Despite these challenges, there is potential for couples to grow closer during this life transition. Dr. Chiam believes that sharing experiences can foster empathy and understanding. “Menopause may serve as a catalyst for adopting more proactive health behaviors and lifestyle changes,” she suggested.
Supporting Partners Through Menopause
Natalia A, 48, has encountered various symptoms, including moodiness and hot flashes. Initially, her husband sensed something was amiss but struggled to understand her situation. Once she opened up about her symptoms, he began to adapt, demonstrating support through small gestures. “For example, we don’t usually sleep with the air conditioning on, but when I started getting hot flashes, he switched it on to make sure I was more comfortable at night,” Natalia explained.

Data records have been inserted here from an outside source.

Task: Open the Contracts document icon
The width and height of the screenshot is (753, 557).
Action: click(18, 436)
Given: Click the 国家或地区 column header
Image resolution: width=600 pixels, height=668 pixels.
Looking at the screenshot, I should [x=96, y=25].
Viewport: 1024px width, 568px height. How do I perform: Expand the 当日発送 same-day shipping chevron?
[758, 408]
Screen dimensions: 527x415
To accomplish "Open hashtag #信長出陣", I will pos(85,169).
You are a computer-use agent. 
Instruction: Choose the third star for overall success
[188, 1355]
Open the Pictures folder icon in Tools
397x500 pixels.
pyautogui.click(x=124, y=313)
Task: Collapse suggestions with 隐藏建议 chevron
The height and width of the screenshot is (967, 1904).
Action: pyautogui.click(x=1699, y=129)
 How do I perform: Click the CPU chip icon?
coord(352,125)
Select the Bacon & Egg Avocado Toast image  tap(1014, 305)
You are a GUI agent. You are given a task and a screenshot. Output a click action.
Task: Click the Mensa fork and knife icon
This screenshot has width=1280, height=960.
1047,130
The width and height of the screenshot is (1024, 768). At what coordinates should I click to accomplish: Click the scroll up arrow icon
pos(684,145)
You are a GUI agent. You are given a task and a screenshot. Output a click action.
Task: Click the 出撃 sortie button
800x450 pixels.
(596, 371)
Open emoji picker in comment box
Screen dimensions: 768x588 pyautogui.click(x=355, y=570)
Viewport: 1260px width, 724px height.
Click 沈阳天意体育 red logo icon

According to Dr. Chow, partners can offer invaluable support by acknowledging their partner’s struggles and reaffirming their value. Physical and emotional changes can impact self-image, making reassurance essential. “A partner’s reassurance can make all the difference, especially when it’s genuine and comes without trying to ‘fix’ anything,” she stated. Phrases like, “I know this has been really tough on you lately” or “I see how resilient you’ve been,” can create an atmosphere of support.
It is also crucial for partners to approach mood swings with compassion rather than defensiveness. Dr. Chow recommended asking open-ended questions like, “How can I support you right now?” or “Want to talk about what you’re feeling, or would some quiet time help?” These inquiries can invite deeper conversation and demonstrate that the partner is not alone in their struggles.
Associate Professor Rukshini Puvanendran, co-director of the KK Menopause Centre, suggested that women share specific symptoms with their partners to collaboratively find solutions. For instance, if sleep issues arise, partners can help mitigate disturbances by minimizing noise. “One patient’s sleep was regularly disrupted by her partner watching TV in bed, even with headphones,” she shared. Understanding temperature preferences is also essential; one accommodating husband would dress warmly to ensure his wife, experiencing night sweats, could keep the air conditioning low.
The essence of support lies in simply being present. “Sometimes, women just need a listening ear but not necessarily specific advice,” Dr. Chiam advised. Partners should avoid overly positive statements that could be perceived as trivializing the experience. Comments like, “You’re making too big a deal out of this – it’s just part of aging,” can be damaging.
Simple gestures, such as asking, “How are you feeling today?” can strengthen the connection. Instead of attempting to solve problems, this question opens the door for support and care. “Walk beside her, not ahead of her,” Tan said. “This journey evolves, and there’s no need to have all the answers.”
Jolynn hopes that men will listen to their partners and offer comfort through small gestures. “Sometimes, all it takes is a hug,” she remarked. The journey through menopause can be challenging, but with understanding and open communication, couples can navigate it together.